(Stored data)
┌──

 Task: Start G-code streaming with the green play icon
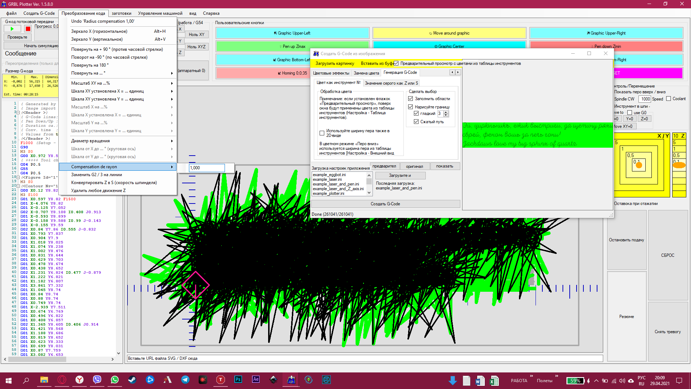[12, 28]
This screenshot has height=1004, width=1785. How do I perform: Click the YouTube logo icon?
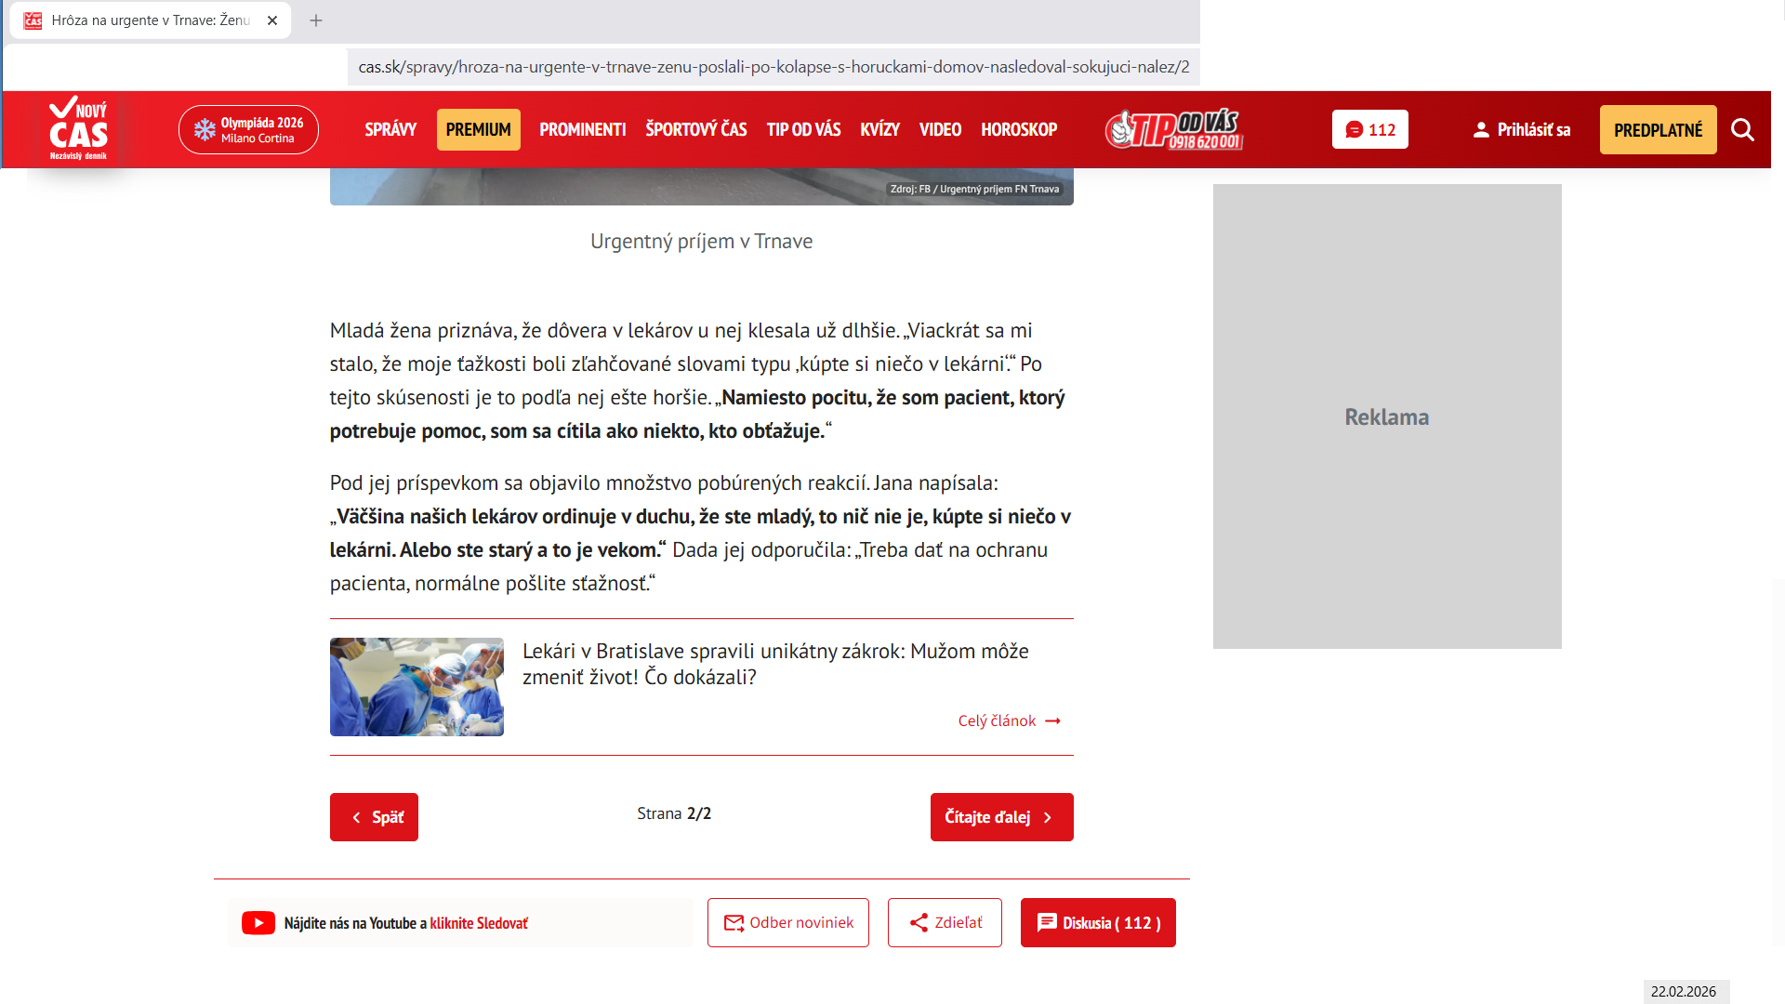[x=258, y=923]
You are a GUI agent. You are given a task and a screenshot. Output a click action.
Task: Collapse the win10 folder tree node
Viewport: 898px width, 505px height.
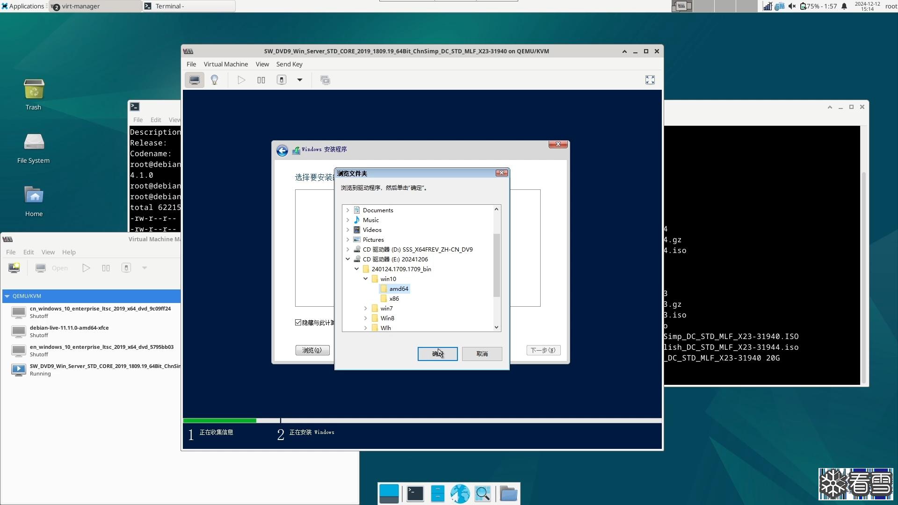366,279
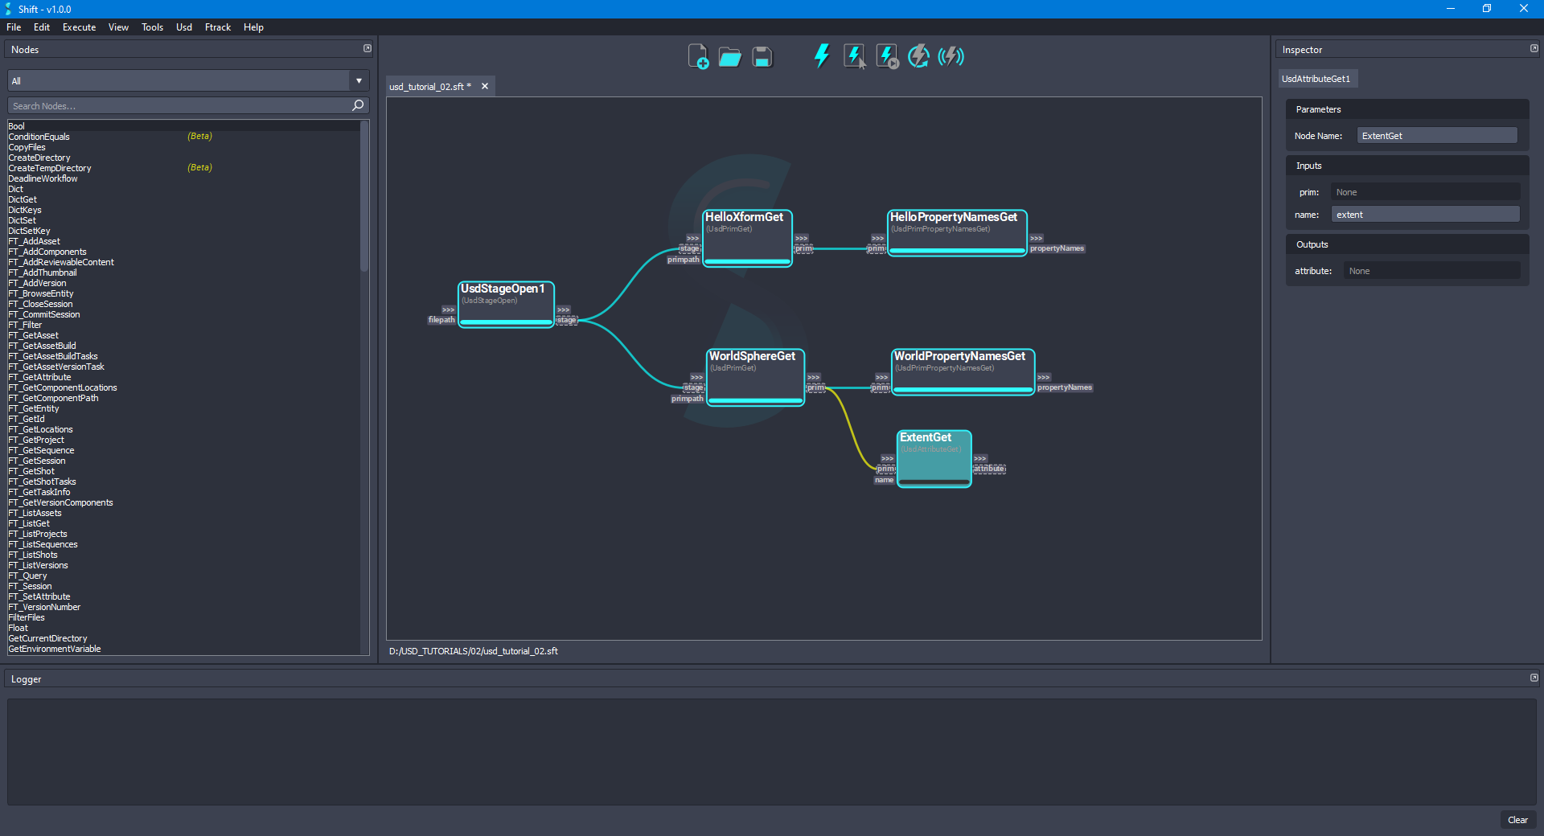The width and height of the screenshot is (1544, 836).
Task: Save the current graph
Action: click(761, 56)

└──

Quote verbatim every line starting at the line that contains "You are a GUI" and ending with the last line of the records; omit all pictures.

== Task solution ==
You are a GUI agent. You are given a task and a screenshot. Output a click action.
Task: Collapse the win10 folder tree node
Viewport: 898px width, 505px height.
366,279
The width and height of the screenshot is (1544, 836).
Task: Save the current graph
Action: click(761, 56)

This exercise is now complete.